State Services Minister Jonathan Coleman made it clear that the commission had failed in its role to properly supervise the implementation of Novopay.

Mr Rennie agreed. "We should have been providing ministers I think with not just snapshots of where the project was at, but more targeted advice to ministers about how they could appropriately intervene and shift that project forward.

"We didn't do that - I acknowlege that - and we have to do better in the future."

Mr Rennie said the commission lost its objectivity in monitoring Novopay.

Labour's state services spokesperson Phil Goff said he wanted to know why officials were being held responsible, rather than the ministers.

One resignation not enough - principals

Principals and teachers say it will take more than the resignation of a senior public servant to restore their trust in the Ministry of Education after the botched introduction of Novopay.

The inquiry found that officials misrepresented to government ministers Novopay's readiness to go live.

Hekia Parata.

Hekia Parata. Photo: NATIONAL PARTY

However, the primary teachers' union, the NZEI, said Education Minister Hekia Parata, her then- associate Craig Foss and Finance Minister Bill English did not ask the right questions.

NZEI national secretary Paul Goulter told Radio New Zealand's Morning Report programme their resignations are essential if teachers and parents are to trust the Government again.

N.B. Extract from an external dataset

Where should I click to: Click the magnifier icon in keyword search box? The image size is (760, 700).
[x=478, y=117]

The Te Tai Tokerau Principals Association, which represents Northland principals, said the politicians should demonstrate the same integrity Anne Jackson showed when she resigned.

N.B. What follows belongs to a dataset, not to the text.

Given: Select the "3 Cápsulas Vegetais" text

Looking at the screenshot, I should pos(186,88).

Hekia Parata says she shoulders some of the blame for the botch-up, but maintains officials are to blame for misleading her, Mr English and Mr Foss.

Ms Parata said she and the other ministers were given either overly optimistic or inaccurate information which subsequently led to misinformed decision-making.

Ministry reviewing all IT projects

The Ministry of Education is reviewing all its IT projects to ensure it does not repeat the mistakes made with Novopay.

The ministry has multimillion-dollar projects underway, including a new system for tracking early childhood enrolments and a tool for helping teachers use the national standards in reading, writing and maths.

Acting Secretary for Education Peter Hughes says none of the projects come close to Novopay in terms of their scope, scale or cost. However, he says the ministry is reviewing them to ensure the lessons learned from Novopay are implemented.

Post Primary Teachers Association president Angela Roberts says the IT review is vital and will help prevent the ministry wasting money that would be better spent directly on education. Ms Roberts says the ministry needs to involve teachers and principals when it develops new systems.